• decorous •
de-kor-rês, dê-kor-rês • Hear it!
Part of Speech: Adjective
Meaning: Exhibiting decorum, conforming to standards of propriety and good taste, appropriately proper, polite, seemly.
Notes: This word is the adjective that tags along with the noun decorum. Decorum has a clunkier synonym, decorousness, which we recommend you avoid. If you need the opposite sense, "in bad taste", just add the prefix in- and you have it: indecorous.
In Play: Decorum is usually associated with the upper classes, especially the British nobility; "Charles III will soon be crowned in a most decorous ceremony in Westminster Abbey." Its applications are not limited to upper classes, though: "Ever decorous, Anne Howe always excuses herself to another room rather than allow a guest to see her blowing her nose."

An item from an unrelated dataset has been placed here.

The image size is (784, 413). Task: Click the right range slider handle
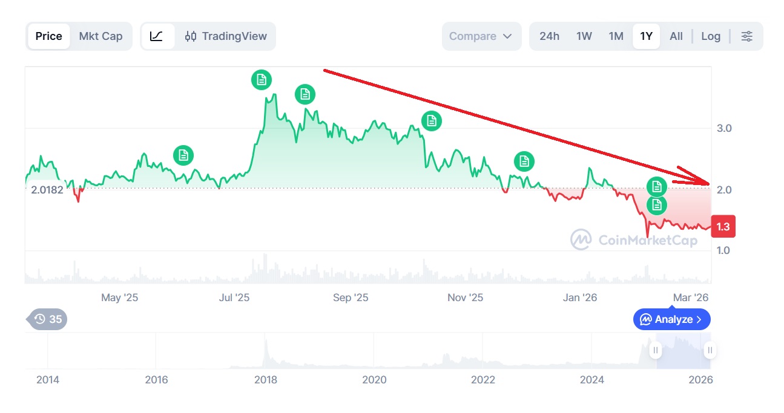pyautogui.click(x=710, y=350)
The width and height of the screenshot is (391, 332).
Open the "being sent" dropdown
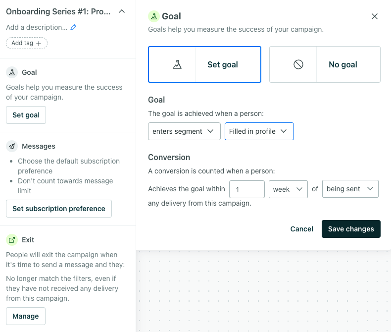tap(350, 189)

Word History: Today's Good Word was taken directly from Latin decorus "becoming, seemly, proper", the neuter of which is decorum, used in English and Latin as a noun. English speakers just added an O to decorus. This adjective was based on decus (genitive decoris) "ornament", which explains how the same word can underlie decorate. Latin built its word on PIE dek-/dok- "to take, accept, observe a custom", source also of Sanskrit dasasyati "venerates (a god), is gracious", Greek dekhesthai "take in, accept", and Latin dignus "worthy, proper" and its noun dignitas "worthiness", whence English dignity. In Old French this word was reduced to deintie "value, delicacy, pleasure". Middle English snatched this word from Old French and converted it to dainty.